Work to complete: Which of the lines in the records below hold the string "computer"? Copy every one of them.

Provided data:
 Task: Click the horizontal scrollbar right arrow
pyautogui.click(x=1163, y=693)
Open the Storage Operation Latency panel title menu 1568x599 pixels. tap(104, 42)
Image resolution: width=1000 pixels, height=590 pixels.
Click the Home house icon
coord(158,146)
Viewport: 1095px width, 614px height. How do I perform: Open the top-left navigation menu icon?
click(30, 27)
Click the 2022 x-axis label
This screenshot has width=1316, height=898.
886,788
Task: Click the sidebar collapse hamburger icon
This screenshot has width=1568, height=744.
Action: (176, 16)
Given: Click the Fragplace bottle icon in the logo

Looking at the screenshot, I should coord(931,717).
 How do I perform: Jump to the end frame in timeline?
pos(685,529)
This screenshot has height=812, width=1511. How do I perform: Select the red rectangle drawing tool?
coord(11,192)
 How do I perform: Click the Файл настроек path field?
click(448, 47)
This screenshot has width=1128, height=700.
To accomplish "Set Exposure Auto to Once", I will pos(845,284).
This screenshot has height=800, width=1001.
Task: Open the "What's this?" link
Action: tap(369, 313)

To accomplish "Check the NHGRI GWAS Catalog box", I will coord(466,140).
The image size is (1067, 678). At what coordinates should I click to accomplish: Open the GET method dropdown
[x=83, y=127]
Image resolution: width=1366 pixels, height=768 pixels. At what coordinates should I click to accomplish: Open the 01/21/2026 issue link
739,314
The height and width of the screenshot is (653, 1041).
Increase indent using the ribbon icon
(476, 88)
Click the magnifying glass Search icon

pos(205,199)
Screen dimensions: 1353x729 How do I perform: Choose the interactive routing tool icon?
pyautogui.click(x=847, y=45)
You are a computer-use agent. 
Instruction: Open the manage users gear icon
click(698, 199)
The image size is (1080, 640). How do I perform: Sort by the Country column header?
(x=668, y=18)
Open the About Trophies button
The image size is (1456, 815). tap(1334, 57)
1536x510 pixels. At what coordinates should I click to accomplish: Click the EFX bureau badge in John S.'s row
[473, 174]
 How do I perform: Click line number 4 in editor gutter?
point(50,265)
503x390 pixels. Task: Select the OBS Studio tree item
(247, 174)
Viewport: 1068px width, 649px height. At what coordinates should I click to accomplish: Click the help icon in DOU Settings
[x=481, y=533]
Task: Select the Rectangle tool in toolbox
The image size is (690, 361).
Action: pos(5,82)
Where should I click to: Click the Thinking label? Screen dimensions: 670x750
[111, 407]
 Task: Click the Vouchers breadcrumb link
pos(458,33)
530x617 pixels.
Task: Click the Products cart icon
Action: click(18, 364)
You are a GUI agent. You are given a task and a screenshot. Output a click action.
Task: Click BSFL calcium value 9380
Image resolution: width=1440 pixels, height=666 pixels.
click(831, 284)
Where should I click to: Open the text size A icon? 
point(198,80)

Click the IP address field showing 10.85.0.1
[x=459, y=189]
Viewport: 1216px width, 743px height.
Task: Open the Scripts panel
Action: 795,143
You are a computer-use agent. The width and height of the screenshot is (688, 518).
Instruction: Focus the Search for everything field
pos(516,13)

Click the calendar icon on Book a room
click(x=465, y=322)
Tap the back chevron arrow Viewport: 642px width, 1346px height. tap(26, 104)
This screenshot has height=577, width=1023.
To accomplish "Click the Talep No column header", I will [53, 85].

Result for this exercise:
You are a computer-use agent. 
You are a computer-use agent. The width and height of the screenshot is (688, 518).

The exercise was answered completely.